Exercise objective »
Only the number is wanted: count the lines in the data with "agent" in them.

Records for processing »

----

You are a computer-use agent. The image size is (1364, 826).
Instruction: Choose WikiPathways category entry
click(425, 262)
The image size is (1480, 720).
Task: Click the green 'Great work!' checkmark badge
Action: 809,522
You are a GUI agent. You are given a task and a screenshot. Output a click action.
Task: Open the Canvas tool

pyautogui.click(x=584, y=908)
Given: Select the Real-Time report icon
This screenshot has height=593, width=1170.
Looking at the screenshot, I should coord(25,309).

----

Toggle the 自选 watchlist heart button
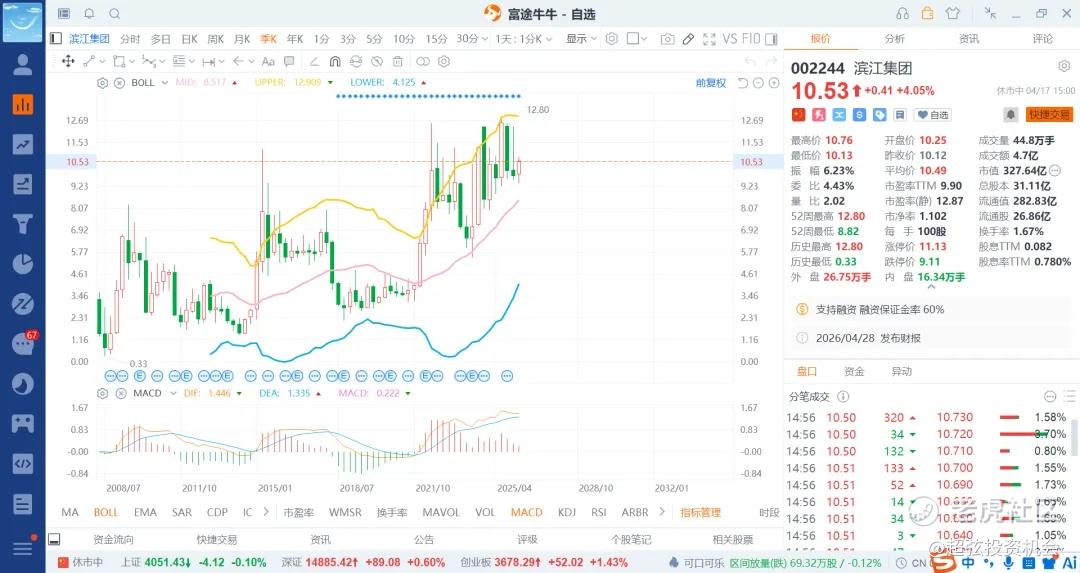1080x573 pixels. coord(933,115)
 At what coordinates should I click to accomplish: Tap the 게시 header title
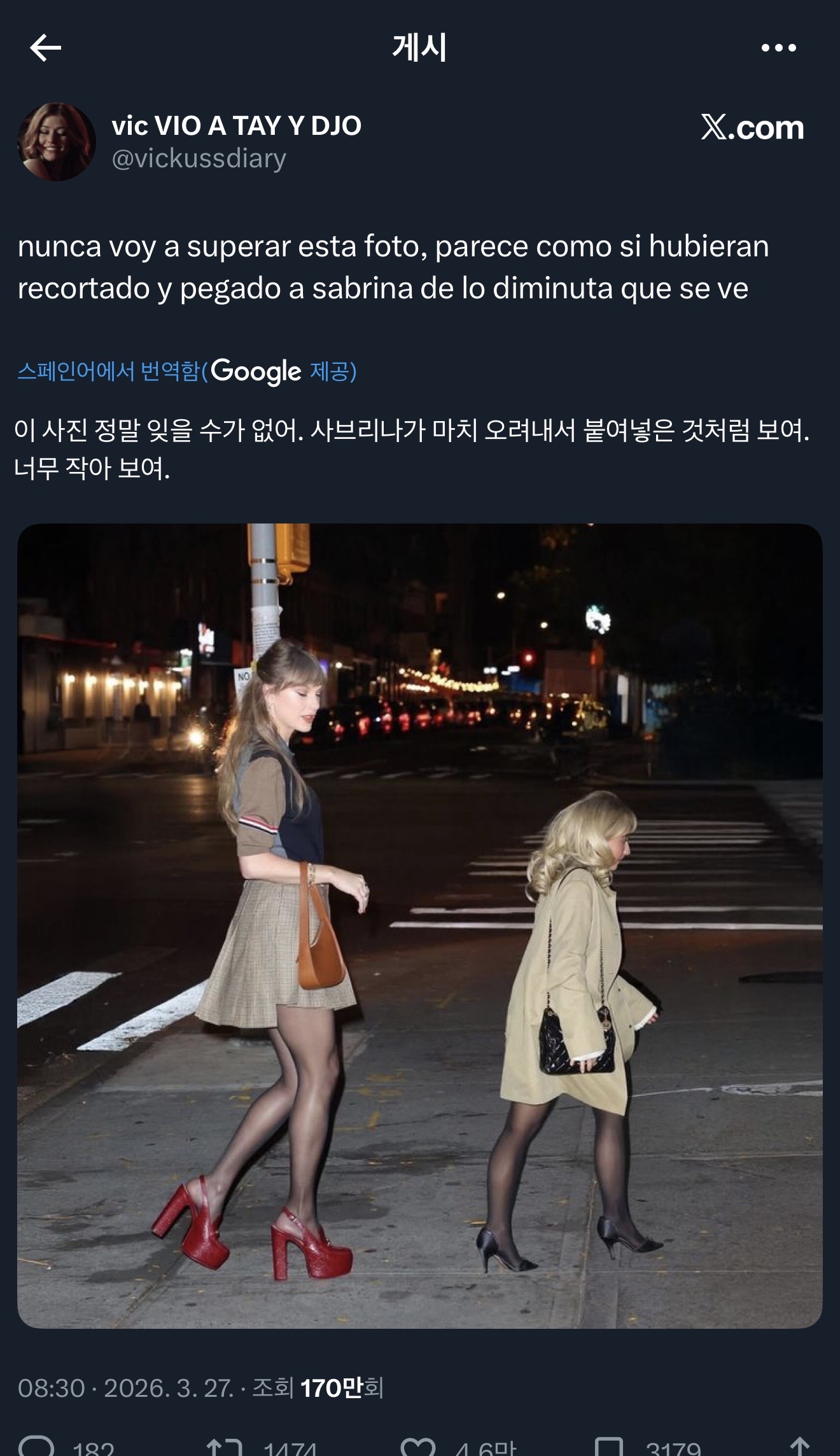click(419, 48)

----

Task output »
2